▶ [Stored data]
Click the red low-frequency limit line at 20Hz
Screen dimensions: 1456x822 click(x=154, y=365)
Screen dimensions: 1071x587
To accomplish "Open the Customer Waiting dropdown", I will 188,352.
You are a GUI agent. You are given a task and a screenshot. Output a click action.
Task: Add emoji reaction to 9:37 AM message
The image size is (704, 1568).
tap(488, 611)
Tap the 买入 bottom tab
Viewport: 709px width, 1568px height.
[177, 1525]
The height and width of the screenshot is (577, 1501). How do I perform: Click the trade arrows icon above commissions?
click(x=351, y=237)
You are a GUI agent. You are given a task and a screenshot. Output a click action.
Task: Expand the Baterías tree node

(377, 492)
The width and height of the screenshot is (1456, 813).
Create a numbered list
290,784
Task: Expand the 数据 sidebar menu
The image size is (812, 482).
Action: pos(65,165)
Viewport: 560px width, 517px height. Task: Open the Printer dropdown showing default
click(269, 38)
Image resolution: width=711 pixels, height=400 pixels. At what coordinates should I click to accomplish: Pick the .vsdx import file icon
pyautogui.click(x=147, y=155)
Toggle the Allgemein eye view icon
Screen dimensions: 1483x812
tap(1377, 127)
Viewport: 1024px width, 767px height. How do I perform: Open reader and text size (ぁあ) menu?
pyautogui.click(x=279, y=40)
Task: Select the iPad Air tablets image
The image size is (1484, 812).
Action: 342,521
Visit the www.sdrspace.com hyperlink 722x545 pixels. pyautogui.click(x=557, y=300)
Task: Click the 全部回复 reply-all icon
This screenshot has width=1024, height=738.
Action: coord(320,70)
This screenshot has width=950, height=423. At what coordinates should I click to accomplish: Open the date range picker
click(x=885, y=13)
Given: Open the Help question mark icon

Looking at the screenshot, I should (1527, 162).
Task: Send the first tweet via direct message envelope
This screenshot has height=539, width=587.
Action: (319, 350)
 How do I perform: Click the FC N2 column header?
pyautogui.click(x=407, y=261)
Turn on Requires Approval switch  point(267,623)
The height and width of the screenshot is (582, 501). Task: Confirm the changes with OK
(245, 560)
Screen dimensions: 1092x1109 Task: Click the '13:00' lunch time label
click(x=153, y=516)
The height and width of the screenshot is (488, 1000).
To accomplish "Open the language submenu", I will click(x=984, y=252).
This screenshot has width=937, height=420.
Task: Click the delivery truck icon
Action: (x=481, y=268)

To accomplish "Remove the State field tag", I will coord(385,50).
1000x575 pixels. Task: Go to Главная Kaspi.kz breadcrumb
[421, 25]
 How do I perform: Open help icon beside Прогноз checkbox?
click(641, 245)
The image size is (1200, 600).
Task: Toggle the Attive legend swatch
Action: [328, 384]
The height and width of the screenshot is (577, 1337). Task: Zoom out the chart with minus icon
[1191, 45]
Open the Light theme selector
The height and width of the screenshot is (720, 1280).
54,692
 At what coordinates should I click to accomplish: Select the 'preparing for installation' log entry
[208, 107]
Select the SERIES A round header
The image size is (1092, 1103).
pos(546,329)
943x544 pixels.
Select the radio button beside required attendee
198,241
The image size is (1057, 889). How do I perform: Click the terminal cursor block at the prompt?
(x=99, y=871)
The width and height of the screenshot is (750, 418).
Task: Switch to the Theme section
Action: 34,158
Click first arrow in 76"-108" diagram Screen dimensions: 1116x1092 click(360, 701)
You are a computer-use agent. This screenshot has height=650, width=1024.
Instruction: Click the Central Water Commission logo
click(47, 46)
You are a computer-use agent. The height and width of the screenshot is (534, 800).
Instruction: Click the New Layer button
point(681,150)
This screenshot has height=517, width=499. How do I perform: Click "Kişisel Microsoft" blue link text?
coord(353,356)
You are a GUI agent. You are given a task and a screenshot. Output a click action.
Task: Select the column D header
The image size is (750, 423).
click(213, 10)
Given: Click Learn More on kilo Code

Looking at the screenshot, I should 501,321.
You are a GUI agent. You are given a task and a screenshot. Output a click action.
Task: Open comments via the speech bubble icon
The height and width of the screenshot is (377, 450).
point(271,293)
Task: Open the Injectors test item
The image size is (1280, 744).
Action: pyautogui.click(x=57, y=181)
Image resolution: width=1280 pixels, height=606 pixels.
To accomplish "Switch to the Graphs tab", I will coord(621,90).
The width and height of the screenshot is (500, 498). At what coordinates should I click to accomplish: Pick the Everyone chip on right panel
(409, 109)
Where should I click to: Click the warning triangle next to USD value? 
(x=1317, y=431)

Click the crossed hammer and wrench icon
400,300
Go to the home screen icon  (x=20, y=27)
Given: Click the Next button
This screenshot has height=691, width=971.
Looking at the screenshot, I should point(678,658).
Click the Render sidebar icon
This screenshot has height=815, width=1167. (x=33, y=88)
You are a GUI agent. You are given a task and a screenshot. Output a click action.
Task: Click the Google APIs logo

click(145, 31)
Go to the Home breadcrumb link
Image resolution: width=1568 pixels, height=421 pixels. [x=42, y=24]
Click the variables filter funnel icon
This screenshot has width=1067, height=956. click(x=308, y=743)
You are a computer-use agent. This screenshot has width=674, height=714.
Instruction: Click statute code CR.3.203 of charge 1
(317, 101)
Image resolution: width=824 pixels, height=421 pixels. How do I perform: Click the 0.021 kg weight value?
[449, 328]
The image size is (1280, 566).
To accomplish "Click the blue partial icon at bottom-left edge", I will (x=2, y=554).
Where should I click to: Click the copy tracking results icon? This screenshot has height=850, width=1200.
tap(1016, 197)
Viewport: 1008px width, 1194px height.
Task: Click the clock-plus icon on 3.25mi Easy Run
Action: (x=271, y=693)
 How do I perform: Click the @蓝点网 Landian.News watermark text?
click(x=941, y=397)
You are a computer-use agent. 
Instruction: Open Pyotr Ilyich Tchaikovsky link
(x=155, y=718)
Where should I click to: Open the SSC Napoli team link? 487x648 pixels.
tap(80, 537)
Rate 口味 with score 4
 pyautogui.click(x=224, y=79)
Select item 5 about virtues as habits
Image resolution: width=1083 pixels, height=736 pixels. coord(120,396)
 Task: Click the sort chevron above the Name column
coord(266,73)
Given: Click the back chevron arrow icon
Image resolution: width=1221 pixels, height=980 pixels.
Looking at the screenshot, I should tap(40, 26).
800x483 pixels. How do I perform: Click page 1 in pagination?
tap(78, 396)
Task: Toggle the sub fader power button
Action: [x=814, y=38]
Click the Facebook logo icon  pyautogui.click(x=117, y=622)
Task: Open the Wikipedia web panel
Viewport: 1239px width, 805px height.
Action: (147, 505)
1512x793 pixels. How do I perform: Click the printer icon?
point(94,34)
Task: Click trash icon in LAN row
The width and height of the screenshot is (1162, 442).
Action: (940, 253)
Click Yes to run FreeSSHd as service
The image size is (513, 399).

▶ [Task details] Nothing should appear in the answer except the lines above from the line with "Task: Select the column D header" through the line with "Task: Open comments", both included, written out exactly.

▶ [Solution]
Task: Select the column D header
The image size is (750, 423).
click(213, 10)
Given: Click Learn More on kilo Code

Looking at the screenshot, I should 501,321.
You are a GUI agent. You are given a task and a screenshot. Output a click action.
Task: Open comments via the speech bubble icon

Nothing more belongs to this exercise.